Zalando boosts the customer experience with its Assistant, powered by GPT-4o mini
![The image displays the "Zalando" logo in clean, white text centered over an abstract background featuring bold orange and red tones with expressive brushstrokes, evoking energy and vibrancy.](https://images.ctfassets.net/kftzwdyauwt9/7J2cGP0on4JzV0ceVKBbjy/b5898c89006661a1150f7a97309e2793/oai_Zalando_hero.png?w=3840&q=90&fm=webp)
Zalando(opens in a new window), one of Europe’s largest online fashion and lifestyle platforms, serves over 50 million customers in 25 countries. With a vast catalog of apparel, shoes, and beauty products, the company has steadily expanded its offerings to become a go-to destination for fashion enthusiasts.
Zalando worked with OpenAI to develop the Zalando Assistant, an AI-powered tool that provides personalized content recommendations and streamlines product discovery. With GPT-4o mini and a robust evaluation framework, and compared to the previous version, the latest iteration of the Assistant has delivered:
A 23% increase in product clicks
A 40%+ increase in products added to the wishlist
Scaled availability to 25 markets featuring local languages
Scaling the Assistant for 25 markets
The first iteration of the Zalando Assistant launched in 4 German and English-speaking markets in 2023. Based on its success, the Zalando team set the goal of expanding the Assistant into 20+ markets in 2024.
This required refining and scaling the Assistant’s personalization capabilities. To serve markets across Europe, the team needed an AI solution that could perform well in over 20 languages.
They also needed the Assistant to follow nuanced instructions. GPT-3.5, which powered the first iteration of the Assistant, wasn’t best equipped for instruction-following tasks. For instance, when users asked for seasonal outfits or event-specific attire, the results were often too generic.

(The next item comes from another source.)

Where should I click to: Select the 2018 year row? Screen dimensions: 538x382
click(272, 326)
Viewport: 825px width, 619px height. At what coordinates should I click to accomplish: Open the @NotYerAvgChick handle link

Working closely, the Zalando and OpenAI teams identified two investment areas: Improving the evaluation process—referred to as an evaluation framework or “evals”—and upgrading the model powering the Assistant.
Implementing component-specific evaluations and enhanced few-shot prompting
Guided by the OpenAI team’s advice, Zalando adopted a more granular approach to evaluating the Assistant. The new framework included component-specific evaluations to test individual parts of the system, such as routing and response generation, in isolation.
To further improve model assessment, the team enhanced the quality and accuracy of few-shot prompts. Few-shot prompting allows an LLM model to better understand quality benchmarks by showing clear examples of what a high or low rating should look like.
For example, by showing the model examples of what weak and strong responses look like, they improved its ability to evaluate output quality and align with user expectations.
These updates provided Zalando with actionable insights into the Assistant’s strengths and weaknesses, enabling them to make targeted improvements and confidently prepare for a model upgrade.
Migrating to GPT-4o mini for multilingual and instructional capabilities
With a refined evaluation framework in place, the next step was to transition the Assistant from operating on GPT-3.5 to GPT-4o mini, a model that is more cost-efficient and best equipped for multilingual and instruction-following tasks.
In just two weeks, the team migrated 50% of the Assistant’s traffic to the new model, with the remaining migration completed shortly after.
The transition proved pivotal. The Assistant could now operate in new languages such as French and Spanish, allowing Zalando to deliver localized, culturally relevant recommendations across its markets. The model also reduced latency and operational costs, ensuring scalability as user numbers grew.
![A beta "Fashion Assistant" chatbot suggests fashion items like festive dresses based on user preferences, with chat prompts, item images, prices, and feedback options.](https://images.ctfassets.net/kftzwdyauwt9/5c5JoSNCu9kkN4Jgk4GdJT/658f48dafe4df963d1862ae9c09b3fba/productui.png?w=3840&q=90&fm=webp)
Increased engagement, localization, and cost savings
The combination of GPT-4o mini and the improved evaluation process led to measurable outcomes that exceeded expectations in comparison to previous versions of the assistant:
Improved engagement: Product clicks increased by 23% within the recommendation carousel, and wishlist additions rose by 41%, demonstrating stronger user interaction.
Quality feedback: The number of recommendations deemed “unhelpful” by users decreased by 5%, reflecting higher satisfaction with the new Assistant’s picks.
Better cost efficiency: By transitioning from GPT-3.5 to GPT-4o mini, Zalando was able to scale its traffic 12x by deploying the Assistant to more markets, and without spending significantly more.
Localization at scale: The Assistant now performs seamlessly across all 25 of Zalando’s markets, supporting multiple languages and cultural contexts.
Building on this success, Zalando is progressing the Assistant with more conversational capabilities, with the ability to answer questions as detailed as, “What should I wear to my dad’s 60th birthday in November in Barcelona?” The company also continues to customize the Zalando Assistant for diverse linguistic and cultural contexts as it scales.